Of all the lines in the entries below, give again exactly those starting at the line containing "Connect (511, 1973)" and ending at the line containing "biaya kirim paket", both ends included, and no others.
┌─ GIVEN RECORDS
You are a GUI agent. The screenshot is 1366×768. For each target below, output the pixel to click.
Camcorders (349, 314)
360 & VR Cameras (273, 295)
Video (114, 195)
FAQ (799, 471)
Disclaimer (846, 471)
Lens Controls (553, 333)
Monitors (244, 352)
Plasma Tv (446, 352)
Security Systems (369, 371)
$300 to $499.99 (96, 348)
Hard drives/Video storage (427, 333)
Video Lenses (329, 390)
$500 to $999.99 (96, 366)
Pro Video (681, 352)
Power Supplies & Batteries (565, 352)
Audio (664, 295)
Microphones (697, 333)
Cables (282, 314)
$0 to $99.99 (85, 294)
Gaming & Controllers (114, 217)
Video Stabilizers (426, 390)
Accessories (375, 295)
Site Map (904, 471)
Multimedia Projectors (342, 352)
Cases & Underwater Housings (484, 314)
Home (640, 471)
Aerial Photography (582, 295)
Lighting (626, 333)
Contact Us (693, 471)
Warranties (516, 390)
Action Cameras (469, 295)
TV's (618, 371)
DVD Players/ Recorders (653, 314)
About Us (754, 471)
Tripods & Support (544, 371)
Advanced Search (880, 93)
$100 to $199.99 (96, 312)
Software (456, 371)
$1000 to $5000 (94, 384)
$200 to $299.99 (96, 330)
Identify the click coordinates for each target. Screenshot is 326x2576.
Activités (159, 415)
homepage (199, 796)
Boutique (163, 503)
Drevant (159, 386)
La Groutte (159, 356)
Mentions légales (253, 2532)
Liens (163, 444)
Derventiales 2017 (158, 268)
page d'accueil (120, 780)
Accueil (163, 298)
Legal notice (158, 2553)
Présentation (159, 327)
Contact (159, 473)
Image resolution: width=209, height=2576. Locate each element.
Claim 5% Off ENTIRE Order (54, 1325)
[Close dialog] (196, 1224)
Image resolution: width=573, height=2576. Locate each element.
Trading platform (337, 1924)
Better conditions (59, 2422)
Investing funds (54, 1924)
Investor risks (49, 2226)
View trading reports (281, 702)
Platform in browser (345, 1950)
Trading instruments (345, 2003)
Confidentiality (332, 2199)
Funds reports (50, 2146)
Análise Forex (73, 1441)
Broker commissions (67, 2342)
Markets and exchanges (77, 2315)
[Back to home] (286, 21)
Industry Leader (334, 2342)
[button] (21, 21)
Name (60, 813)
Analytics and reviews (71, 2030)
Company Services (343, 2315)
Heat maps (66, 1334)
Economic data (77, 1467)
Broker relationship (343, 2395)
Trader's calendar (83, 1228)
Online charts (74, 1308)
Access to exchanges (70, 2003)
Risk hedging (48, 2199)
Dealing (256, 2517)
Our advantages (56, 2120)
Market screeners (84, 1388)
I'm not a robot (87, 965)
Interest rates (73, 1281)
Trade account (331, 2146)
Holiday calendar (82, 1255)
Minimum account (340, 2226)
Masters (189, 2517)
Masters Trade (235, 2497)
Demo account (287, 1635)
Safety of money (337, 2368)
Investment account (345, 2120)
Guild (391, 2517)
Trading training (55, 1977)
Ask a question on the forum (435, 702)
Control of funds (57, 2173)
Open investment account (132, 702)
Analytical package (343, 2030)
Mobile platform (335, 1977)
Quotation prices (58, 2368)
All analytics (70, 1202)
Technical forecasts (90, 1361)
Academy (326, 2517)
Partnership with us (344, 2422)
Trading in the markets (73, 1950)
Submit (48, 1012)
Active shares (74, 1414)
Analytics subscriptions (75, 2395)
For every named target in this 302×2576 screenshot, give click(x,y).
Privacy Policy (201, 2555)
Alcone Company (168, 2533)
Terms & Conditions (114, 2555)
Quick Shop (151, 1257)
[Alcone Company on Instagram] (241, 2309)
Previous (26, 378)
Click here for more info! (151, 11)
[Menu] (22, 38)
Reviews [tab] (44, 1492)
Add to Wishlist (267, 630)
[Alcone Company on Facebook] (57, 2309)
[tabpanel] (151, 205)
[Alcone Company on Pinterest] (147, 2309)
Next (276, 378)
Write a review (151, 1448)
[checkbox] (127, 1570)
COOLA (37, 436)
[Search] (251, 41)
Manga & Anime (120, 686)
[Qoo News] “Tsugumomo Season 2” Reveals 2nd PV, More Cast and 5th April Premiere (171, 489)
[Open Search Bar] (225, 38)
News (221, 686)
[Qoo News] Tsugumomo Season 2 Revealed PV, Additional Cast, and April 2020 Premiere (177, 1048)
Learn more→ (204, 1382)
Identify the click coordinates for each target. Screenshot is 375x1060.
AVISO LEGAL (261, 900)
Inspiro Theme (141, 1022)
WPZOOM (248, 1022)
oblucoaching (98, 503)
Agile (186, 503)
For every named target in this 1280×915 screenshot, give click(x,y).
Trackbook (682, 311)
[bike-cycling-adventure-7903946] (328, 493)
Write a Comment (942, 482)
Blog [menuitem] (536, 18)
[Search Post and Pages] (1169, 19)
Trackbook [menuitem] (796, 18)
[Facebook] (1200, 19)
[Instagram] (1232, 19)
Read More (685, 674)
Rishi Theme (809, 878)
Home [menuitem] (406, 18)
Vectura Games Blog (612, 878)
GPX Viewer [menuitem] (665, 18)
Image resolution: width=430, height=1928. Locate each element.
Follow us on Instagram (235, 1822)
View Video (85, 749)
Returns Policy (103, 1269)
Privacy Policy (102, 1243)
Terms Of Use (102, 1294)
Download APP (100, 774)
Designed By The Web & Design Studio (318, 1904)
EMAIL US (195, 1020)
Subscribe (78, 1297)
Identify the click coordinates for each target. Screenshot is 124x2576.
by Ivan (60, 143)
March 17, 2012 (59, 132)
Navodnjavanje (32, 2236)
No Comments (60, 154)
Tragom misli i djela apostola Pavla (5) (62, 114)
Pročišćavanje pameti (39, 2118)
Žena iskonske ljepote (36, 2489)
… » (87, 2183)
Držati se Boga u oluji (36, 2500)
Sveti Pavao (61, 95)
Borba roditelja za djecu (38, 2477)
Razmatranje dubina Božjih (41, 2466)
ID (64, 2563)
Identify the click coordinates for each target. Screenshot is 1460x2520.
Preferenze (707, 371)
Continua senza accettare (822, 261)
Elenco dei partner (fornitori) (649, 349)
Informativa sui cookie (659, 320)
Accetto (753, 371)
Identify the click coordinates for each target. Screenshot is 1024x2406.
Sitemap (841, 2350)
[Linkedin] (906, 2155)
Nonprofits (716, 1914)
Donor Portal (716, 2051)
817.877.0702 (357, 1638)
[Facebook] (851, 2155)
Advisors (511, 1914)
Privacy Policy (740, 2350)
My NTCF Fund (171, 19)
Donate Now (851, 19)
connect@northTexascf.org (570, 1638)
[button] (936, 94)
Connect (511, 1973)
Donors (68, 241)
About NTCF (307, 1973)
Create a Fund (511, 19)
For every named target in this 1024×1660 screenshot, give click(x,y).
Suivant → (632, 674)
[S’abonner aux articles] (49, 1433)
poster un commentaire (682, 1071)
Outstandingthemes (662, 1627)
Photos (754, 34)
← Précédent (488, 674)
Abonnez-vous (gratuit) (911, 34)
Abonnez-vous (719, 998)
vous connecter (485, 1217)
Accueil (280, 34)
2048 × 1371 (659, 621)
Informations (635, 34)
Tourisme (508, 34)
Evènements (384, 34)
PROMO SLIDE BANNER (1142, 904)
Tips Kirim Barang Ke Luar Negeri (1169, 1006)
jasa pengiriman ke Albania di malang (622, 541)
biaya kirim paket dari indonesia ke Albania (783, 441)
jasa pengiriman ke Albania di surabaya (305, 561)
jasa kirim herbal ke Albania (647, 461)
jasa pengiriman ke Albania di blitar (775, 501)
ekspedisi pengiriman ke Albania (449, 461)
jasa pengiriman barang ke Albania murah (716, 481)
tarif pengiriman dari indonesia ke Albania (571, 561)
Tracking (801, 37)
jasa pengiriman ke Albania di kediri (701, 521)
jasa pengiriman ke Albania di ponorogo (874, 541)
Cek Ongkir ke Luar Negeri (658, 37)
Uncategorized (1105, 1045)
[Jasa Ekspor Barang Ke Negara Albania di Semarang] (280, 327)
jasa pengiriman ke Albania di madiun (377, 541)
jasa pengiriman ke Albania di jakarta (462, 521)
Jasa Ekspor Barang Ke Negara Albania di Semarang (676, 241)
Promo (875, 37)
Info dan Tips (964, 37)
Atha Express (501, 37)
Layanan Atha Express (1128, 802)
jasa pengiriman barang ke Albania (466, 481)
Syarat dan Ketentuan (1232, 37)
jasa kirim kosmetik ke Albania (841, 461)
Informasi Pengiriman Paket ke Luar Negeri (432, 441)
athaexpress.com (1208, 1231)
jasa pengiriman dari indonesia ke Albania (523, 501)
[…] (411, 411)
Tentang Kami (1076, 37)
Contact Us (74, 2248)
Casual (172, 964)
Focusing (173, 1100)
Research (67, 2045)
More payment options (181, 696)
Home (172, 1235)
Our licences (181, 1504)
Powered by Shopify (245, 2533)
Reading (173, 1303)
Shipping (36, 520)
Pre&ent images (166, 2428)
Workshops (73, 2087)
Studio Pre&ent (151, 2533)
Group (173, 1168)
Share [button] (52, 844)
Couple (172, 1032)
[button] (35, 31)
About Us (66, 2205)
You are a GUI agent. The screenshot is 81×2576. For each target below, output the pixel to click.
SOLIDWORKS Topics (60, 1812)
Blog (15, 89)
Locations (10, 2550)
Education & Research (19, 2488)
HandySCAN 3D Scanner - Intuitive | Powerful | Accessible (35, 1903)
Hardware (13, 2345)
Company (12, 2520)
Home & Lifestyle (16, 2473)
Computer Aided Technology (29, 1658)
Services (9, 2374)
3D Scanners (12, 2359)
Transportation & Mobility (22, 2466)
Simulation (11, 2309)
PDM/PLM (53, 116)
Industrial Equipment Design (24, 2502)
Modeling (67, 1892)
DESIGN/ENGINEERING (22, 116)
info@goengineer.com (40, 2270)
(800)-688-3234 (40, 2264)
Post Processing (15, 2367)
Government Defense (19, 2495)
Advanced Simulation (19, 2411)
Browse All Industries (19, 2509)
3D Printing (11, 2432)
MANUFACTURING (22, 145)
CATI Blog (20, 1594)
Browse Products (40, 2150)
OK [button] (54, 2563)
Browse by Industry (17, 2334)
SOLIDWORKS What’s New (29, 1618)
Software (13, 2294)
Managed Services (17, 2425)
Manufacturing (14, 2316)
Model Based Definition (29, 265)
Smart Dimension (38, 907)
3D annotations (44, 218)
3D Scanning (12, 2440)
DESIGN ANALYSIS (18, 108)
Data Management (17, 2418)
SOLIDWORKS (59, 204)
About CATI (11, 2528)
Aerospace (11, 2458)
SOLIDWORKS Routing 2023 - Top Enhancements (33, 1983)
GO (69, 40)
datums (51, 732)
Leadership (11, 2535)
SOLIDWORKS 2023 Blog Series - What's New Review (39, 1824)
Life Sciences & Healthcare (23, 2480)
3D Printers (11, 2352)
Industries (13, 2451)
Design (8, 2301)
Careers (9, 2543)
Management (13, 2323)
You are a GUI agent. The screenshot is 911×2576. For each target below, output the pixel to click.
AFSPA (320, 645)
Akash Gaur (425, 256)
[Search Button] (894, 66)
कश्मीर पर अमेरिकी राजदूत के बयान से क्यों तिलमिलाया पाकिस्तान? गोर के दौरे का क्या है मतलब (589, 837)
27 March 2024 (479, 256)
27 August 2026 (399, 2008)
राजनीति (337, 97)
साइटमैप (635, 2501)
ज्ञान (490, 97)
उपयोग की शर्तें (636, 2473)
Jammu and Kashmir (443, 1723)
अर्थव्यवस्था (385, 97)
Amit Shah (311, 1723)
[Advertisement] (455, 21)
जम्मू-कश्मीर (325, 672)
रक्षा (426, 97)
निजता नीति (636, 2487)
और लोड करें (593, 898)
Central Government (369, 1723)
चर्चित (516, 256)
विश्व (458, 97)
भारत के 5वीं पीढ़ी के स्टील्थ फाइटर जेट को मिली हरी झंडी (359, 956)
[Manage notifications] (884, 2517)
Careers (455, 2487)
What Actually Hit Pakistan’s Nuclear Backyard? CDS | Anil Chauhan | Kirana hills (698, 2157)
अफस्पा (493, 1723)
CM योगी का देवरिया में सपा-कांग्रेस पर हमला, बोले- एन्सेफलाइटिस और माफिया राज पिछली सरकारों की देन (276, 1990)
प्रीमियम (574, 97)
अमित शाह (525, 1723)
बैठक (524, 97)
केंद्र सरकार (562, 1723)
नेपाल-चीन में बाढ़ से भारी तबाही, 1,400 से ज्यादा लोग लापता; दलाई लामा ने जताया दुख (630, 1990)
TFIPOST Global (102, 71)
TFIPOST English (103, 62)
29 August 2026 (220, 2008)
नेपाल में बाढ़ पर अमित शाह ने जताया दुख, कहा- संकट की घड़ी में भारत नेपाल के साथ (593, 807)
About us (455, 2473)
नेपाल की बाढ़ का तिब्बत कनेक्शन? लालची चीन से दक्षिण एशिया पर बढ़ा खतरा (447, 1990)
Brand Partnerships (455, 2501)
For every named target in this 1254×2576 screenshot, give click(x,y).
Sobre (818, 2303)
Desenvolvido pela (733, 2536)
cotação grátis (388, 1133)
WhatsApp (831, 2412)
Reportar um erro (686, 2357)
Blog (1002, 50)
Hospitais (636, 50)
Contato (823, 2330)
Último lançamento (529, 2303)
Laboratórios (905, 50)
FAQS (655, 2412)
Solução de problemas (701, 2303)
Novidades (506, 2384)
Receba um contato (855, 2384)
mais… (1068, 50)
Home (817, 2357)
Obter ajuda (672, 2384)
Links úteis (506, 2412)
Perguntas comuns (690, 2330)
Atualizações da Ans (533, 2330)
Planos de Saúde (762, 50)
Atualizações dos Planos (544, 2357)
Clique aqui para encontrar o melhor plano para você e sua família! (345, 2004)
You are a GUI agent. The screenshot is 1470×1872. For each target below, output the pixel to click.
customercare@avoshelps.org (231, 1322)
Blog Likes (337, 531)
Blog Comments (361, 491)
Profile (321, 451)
└─
* _SOLVED EXERCISE_:
Connect (511, 1973)
Donors (68, 241)
About NTCF (307, 1973)
Create a Fund (511, 19)
For every named target in this 1024×1660 screenshot, give click(x,y).
Suivant → (632, 674)
[S’abonner aux articles] (49, 1433)
poster un commentaire (682, 1071)
Outstandingthemes (662, 1627)
Photos (754, 34)
← Précédent (488, 674)
Abonnez-vous (gratuit) (911, 34)
Abonnez-vous (719, 998)
vous connecter (485, 1217)
Accueil (280, 34)
2048 × 1371 (659, 621)
Informations (635, 34)
Tourisme (508, 34)
Evènements (384, 34)
PROMO SLIDE BANNER (1142, 904)
Tips Kirim Barang Ke Luar Negeri (1169, 1006)
jasa pengiriman ke Albania di malang (622, 541)
biaya kirim paket dari indonesia ke Albania (783, 441)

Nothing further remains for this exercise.